The HEC currently hosts versions of the COMSOL multiphysics modelling suite, with licenses supplied by the Engineering (for version 5.2a) and Physics (for version 5.1) departments. Please check with the relevant Deptartment's IT Liaison to ensure you have access to these externally-hosted licenses.
COMSOL batch serial jobs may be run by creating a batch job control script (for example, called comsol_job.com) like the following:
#$ -S /bin/bash #$ -q serial #$ -l node_type=10Geth* #$ -l h_vmem=25G source /etc/profile module add comsol/5.2a comsol batch -prefsdir $TMPDIR -recoverydir `pwd` \ -tmpdir $TMPDIR \ -inputfile micromixer_cluster.mph -outputfile out.mph
For an introduction to serial batch jobs on the HEC, please refer to Submitting jobs on the HEC.
The above job takes the model described in micromixer_cluster.mph and places the results in out.mph. The model used in the above template is the cluster test model provided with the COMSOL installation.
The -prefsdir and -tmpdir are set to point to a temporary directory created during the job run. This is recommended as by default COMSOL writes a large number of files to the user home area, which can quickly result in going over quota.
The -recoverydir option sets the recovery directory to the current working directory from which the job was submitted.
For models suitable for parallel running, the following parallel job template can be used:
#$ -S /bin/bash #$ -q parallel #$ -l node_type=10Geth* #$ -l nodes=4,ppn=2,tpp=8 source /etc/profile module add comsol/5.2a comsol batch -nn $ARC_SGE_NP -np $ARC_SGE_TPP \ -prefsdir $TMPDIR -recoverydir `pwd` -tmpdir $TMPDIR \ -inputfile micromixer_cluster.mph -outputfile out.mph
For an introduction to parallel MPI jobs on the HEC, please see Using the Message Passing Interface (MPI) on the HEC.

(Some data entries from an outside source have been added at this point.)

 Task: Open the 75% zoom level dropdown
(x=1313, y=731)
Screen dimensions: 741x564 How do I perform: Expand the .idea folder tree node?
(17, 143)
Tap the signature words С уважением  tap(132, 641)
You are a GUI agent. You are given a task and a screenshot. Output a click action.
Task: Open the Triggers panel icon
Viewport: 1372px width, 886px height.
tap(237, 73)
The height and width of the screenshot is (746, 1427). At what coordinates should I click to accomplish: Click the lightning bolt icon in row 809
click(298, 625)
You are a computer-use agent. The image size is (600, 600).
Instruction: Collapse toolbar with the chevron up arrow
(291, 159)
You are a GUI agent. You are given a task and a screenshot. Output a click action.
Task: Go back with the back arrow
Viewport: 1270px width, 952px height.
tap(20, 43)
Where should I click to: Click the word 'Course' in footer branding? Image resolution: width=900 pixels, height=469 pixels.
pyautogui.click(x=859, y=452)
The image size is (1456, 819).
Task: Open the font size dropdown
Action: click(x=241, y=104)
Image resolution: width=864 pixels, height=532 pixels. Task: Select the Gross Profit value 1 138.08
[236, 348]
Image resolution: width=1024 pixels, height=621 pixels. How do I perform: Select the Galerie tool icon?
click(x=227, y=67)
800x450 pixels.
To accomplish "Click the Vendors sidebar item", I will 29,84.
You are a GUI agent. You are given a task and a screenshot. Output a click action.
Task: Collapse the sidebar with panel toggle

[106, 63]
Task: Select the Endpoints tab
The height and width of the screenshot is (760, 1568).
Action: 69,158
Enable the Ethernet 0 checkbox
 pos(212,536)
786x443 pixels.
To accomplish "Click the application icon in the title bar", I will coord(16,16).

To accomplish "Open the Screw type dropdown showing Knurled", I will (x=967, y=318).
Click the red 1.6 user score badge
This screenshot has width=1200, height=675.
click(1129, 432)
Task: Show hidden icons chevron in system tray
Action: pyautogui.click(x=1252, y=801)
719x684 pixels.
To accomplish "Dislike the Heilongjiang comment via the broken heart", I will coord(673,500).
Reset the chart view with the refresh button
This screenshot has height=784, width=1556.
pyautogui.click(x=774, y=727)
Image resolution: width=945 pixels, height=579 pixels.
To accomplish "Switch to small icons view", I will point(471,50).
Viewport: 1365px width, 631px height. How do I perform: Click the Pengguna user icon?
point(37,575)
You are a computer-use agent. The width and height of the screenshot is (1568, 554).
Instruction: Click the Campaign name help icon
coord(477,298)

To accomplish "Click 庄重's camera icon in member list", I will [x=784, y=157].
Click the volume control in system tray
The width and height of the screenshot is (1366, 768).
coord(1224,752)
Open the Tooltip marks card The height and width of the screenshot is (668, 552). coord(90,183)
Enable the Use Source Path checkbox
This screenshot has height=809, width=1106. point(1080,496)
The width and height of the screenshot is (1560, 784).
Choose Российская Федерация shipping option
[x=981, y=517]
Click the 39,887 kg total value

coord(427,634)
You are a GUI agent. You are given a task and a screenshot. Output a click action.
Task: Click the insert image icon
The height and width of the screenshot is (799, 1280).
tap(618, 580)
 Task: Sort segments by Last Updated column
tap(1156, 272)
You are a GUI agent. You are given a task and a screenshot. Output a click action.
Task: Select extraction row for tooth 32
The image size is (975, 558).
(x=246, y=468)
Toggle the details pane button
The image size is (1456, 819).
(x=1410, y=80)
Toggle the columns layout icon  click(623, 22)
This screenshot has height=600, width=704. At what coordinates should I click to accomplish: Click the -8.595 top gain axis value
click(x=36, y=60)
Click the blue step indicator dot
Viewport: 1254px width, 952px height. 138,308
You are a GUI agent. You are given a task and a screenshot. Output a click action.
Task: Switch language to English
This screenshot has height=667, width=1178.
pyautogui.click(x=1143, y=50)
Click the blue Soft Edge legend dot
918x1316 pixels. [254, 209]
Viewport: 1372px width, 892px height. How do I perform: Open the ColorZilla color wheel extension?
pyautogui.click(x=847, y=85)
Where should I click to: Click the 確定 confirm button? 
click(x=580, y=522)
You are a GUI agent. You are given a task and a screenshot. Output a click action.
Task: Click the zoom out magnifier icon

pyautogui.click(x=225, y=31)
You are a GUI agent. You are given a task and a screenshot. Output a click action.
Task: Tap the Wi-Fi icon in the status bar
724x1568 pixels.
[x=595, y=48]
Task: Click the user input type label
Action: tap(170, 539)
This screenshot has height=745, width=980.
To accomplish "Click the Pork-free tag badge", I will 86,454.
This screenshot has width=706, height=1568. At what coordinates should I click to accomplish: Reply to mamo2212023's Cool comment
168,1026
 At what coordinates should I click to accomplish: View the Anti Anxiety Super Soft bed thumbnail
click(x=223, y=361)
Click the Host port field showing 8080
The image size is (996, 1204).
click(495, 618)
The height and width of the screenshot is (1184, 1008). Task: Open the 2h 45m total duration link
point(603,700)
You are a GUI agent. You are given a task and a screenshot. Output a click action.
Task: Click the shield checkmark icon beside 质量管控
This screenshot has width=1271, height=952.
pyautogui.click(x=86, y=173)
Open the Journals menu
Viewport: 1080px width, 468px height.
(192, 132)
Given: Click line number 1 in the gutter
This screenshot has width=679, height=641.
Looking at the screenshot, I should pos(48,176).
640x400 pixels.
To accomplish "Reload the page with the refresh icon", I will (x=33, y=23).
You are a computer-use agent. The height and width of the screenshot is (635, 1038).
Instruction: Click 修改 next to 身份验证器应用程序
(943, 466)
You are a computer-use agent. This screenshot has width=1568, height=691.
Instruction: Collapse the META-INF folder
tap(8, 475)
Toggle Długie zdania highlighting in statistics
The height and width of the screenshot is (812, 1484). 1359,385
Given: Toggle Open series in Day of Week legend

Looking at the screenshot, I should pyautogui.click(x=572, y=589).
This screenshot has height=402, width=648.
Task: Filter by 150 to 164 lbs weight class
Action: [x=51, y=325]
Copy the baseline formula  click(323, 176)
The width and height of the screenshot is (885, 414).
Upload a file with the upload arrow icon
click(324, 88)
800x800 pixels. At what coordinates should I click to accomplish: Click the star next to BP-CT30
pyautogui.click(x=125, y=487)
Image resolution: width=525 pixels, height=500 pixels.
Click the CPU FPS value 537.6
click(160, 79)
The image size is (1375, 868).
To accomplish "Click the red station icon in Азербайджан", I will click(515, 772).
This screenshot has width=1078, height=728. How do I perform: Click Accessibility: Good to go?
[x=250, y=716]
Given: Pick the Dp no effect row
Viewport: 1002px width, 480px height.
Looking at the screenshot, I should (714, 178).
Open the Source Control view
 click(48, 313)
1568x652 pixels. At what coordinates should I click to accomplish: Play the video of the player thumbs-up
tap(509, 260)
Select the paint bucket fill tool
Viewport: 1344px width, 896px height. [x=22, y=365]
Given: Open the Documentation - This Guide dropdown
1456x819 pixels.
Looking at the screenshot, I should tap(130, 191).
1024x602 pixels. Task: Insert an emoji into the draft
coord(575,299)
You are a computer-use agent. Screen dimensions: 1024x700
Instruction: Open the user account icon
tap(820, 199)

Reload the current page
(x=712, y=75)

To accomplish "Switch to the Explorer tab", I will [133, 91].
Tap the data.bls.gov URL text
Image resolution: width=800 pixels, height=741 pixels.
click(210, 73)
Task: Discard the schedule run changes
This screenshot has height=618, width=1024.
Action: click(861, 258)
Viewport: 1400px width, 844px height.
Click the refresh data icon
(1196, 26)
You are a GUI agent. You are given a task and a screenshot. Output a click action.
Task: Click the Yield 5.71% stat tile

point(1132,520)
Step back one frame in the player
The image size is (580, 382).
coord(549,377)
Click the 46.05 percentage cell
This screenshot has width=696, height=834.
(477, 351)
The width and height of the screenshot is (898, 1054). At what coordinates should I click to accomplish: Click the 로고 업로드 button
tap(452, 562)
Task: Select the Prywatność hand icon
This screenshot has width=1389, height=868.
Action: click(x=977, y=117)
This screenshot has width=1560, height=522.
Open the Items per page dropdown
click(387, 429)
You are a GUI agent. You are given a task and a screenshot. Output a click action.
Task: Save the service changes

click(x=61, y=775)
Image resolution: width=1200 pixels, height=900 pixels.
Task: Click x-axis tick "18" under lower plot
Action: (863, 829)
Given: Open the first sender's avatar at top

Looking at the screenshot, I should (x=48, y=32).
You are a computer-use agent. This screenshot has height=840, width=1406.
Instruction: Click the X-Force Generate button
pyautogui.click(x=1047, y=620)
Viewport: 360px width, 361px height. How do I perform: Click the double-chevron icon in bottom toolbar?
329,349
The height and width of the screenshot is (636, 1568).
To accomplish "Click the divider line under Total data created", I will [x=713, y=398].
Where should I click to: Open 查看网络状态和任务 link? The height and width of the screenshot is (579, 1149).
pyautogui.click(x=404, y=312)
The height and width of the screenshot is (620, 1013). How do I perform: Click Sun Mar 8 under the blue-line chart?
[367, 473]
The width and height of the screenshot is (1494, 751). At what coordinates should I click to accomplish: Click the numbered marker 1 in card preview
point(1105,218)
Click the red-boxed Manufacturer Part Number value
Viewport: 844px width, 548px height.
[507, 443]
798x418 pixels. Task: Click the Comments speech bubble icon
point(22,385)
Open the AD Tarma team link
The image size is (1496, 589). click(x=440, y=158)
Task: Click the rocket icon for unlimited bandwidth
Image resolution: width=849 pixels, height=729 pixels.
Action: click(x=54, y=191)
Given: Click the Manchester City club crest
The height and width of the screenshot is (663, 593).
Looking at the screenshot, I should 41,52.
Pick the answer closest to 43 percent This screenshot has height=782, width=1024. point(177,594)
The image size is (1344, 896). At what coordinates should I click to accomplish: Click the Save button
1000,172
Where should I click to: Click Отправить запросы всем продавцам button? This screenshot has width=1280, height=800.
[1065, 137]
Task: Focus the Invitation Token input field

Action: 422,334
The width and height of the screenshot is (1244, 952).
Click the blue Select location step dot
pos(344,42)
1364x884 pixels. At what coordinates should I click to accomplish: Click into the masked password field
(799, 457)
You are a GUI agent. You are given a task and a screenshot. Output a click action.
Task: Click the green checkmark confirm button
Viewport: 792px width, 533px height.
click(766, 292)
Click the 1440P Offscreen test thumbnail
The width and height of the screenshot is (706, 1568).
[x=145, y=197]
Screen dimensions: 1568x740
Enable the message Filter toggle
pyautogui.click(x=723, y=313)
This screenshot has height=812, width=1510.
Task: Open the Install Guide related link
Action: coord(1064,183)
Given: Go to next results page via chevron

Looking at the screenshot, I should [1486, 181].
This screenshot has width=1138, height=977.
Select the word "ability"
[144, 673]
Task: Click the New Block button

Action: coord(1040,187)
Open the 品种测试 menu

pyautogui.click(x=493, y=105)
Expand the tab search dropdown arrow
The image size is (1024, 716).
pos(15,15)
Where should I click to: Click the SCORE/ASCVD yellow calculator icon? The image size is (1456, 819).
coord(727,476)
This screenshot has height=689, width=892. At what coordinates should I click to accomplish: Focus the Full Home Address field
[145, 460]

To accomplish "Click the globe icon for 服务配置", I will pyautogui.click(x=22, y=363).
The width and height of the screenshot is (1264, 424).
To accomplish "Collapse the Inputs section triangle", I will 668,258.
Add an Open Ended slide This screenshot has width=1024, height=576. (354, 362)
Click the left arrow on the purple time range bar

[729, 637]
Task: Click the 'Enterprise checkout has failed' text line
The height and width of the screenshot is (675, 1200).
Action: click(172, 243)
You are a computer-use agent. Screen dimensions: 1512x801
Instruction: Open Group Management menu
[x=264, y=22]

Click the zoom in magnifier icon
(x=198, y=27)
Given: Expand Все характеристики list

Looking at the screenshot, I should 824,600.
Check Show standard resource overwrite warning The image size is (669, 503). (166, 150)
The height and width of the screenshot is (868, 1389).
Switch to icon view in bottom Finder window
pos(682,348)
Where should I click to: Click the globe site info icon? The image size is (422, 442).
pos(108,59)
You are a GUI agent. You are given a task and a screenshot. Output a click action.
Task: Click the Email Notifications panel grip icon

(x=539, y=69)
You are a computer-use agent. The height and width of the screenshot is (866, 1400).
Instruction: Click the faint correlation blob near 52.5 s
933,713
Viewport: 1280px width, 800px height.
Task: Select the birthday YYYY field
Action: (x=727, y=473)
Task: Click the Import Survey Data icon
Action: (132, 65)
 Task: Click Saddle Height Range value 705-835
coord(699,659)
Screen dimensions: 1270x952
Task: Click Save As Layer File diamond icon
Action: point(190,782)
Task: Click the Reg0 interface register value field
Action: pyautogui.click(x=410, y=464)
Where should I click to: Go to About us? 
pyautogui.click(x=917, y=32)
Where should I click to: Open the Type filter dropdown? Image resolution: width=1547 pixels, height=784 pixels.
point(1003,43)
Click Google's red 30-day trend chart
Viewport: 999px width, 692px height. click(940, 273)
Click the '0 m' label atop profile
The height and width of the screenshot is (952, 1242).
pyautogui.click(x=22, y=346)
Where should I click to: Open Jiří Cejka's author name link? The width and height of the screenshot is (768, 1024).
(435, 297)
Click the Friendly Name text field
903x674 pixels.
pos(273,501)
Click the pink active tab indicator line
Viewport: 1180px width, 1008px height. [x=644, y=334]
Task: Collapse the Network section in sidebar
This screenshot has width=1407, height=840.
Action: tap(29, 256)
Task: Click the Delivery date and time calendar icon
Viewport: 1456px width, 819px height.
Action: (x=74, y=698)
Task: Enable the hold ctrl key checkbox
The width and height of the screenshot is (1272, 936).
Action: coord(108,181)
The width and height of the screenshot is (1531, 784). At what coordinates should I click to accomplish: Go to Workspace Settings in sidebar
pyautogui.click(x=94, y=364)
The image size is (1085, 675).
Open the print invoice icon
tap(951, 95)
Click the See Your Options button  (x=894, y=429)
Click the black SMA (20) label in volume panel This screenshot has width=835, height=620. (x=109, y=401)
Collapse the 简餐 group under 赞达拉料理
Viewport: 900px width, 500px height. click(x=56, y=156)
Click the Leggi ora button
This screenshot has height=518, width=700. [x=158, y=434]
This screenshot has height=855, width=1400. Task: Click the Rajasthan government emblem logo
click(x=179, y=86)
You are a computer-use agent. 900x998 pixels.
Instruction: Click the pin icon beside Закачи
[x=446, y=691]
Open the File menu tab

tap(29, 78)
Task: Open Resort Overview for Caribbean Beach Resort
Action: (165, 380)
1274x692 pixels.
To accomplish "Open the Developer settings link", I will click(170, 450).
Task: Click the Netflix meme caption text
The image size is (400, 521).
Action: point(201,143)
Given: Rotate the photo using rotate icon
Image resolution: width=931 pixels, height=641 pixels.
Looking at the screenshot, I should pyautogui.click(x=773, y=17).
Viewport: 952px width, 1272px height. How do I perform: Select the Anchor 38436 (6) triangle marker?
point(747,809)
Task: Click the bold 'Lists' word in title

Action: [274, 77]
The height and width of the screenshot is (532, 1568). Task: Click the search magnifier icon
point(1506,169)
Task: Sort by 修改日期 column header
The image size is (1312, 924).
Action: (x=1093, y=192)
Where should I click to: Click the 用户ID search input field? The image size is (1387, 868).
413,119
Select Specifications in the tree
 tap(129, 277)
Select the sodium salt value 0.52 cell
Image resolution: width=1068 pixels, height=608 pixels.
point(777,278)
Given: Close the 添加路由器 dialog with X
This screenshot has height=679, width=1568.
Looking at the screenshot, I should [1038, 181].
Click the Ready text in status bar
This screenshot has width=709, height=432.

It is recommended to run COMSOL in hybrid parallel mode, with one MPI process per CPU socket and the number of threads per process matching the number of CPU cores per socket. The above example requests four compute nodes of node_type 10Geth* - these nodes each have two sockets, and 8 cores per socket, resulting in a job resource request string of nodes=2,ppn=2,tpp=8. For larger jobs, the number of nodes requested should increase while the ppn (processes per node) and tpp (threads per process) values should remain the same.
The additional -nn and -np arguments used when invoking comsol pick up those values and send them to comsol's parallel job launcher.
Two important items to bear in mind when running COMSOL in parallel, to ensure that resources are not wasted:
- Significant speedup is only seen on models with several million degrees of freedom; and
- The meshing algorithm runs mostly in serial. For parallel runs, the mesh should be pre-computed in serial mode.